MANUFACTURING OPERATIONS

Film Products

              First-quarter net sales in Film Products were $95.9 million, up 3% from $93.4 million in 2003. Operating profit from ongoing operations was $10.0 million versus $13.9 million last year. Volume for the quarter was 69.1 million pounds, down 6% from 73.3 million pounds in 2003. The increase in sales was primarily due to higher raw material-driven selling prices.

              Last year’s results include sales of certain domestic backsheet to P&G that were discontinued at the end of the first quarter of 2003.

              Net sales, operating profit from ongoing operations and volume in the fourth quarter of 2003 were $91.5 million, $10.8 million and 67.7 million pounds, respectively.

              Profits in Film Products continue to be affected by costs related to new products and slower than expected new product sales. In recent years, Film Products has invested aggressively in developing and commercializing new elastic, apertured and specialty films.
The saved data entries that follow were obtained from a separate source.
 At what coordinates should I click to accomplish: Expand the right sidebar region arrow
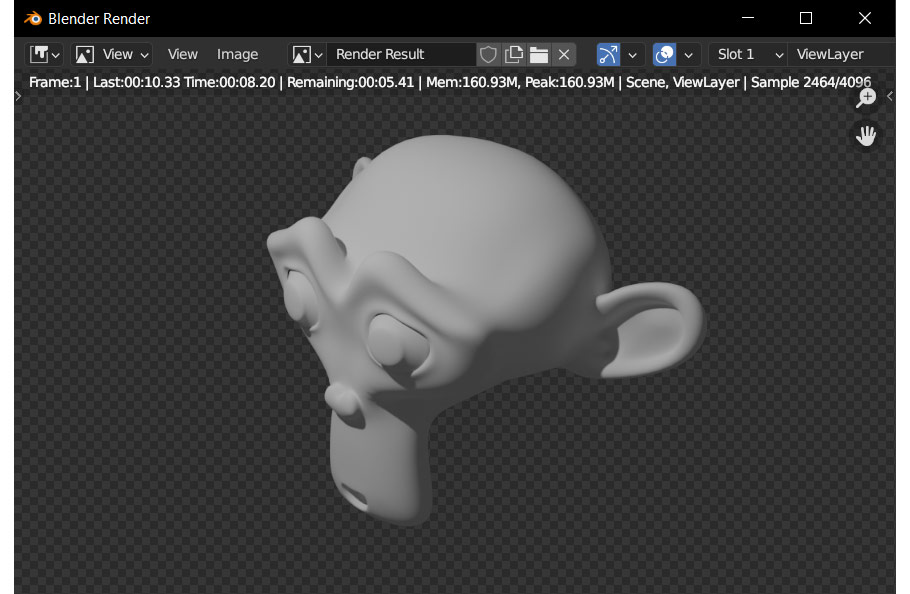890,96
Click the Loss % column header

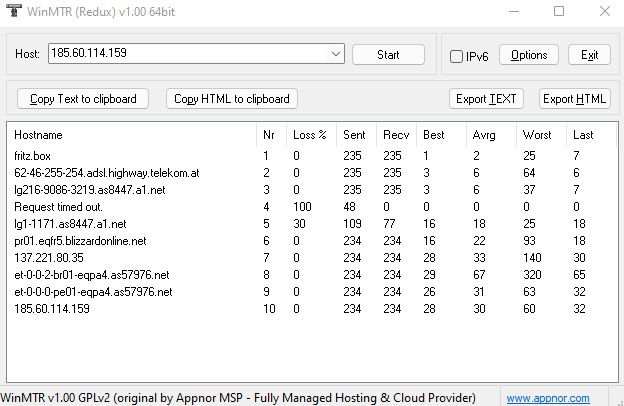[310, 135]
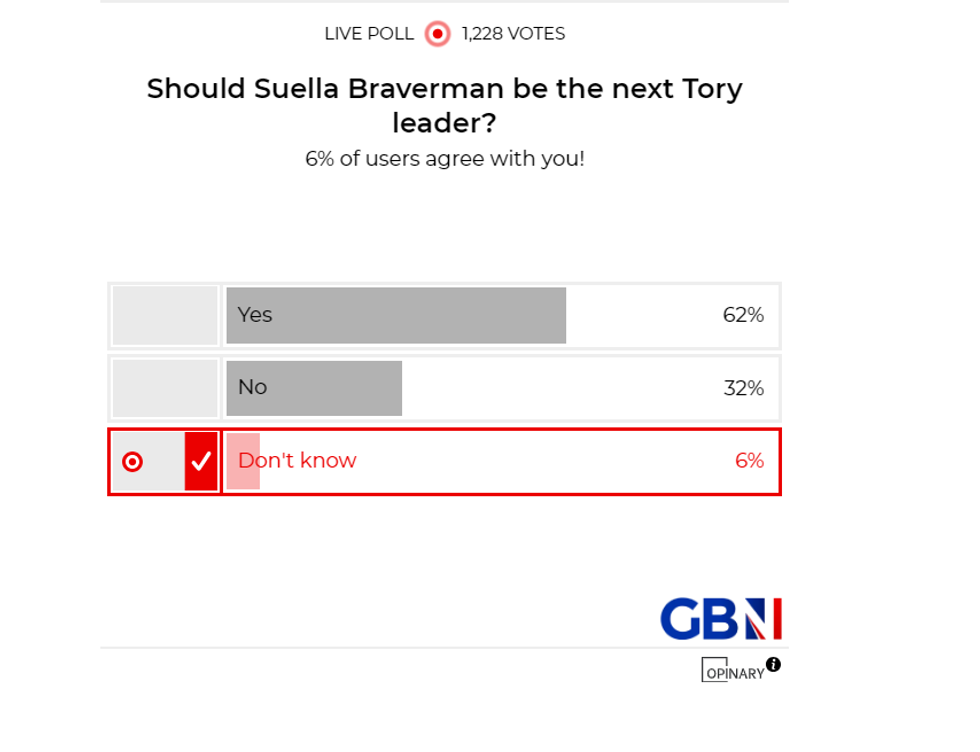Click the Yes result bar
Viewport: 980px width, 752px height.
tap(396, 315)
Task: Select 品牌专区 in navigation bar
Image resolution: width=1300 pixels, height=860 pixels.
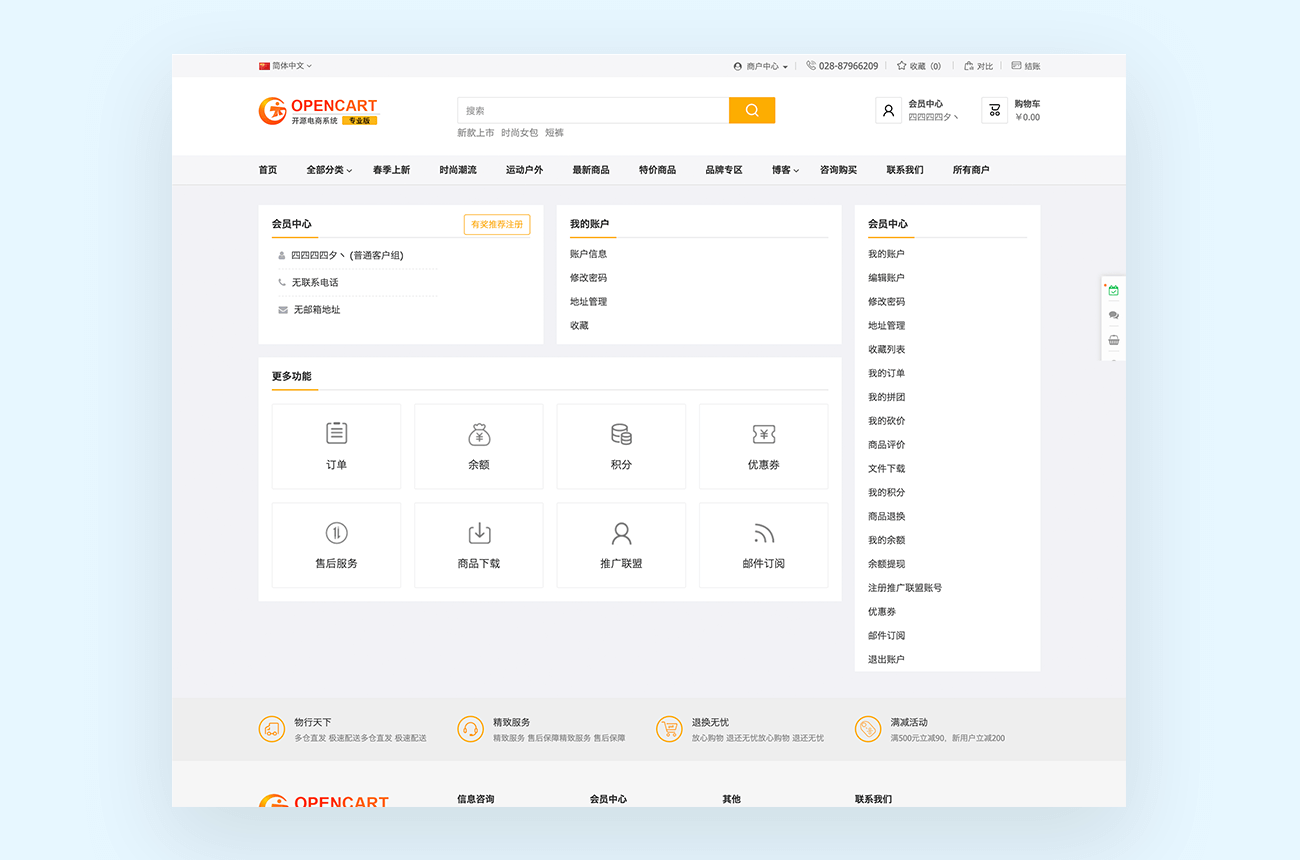Action: [724, 170]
The company has successfully introduced a variety of new elastic diaper laminates and feminine hygiene topsheet products to several global customers, and sales of new specialty packaging and protective films are growing. These activities are not expected to drive meaningful profit growth until late 2004 or early 2005.

              Capital expenditures were $10 million in the first quarter. Film Products expects to spend at least $40 million in 2004 compared to $57 million in 2003. About $50 million of the capital being spent in 2003 and 2004 is for strategic projects that support new product and global expansion efforts. If successful, these strategic projects are expected to generate incremental sales of approximately $65 million per year. Roughly $20 million of the strategic capital is for customer-specific projects that include take-or-pay type arrangements.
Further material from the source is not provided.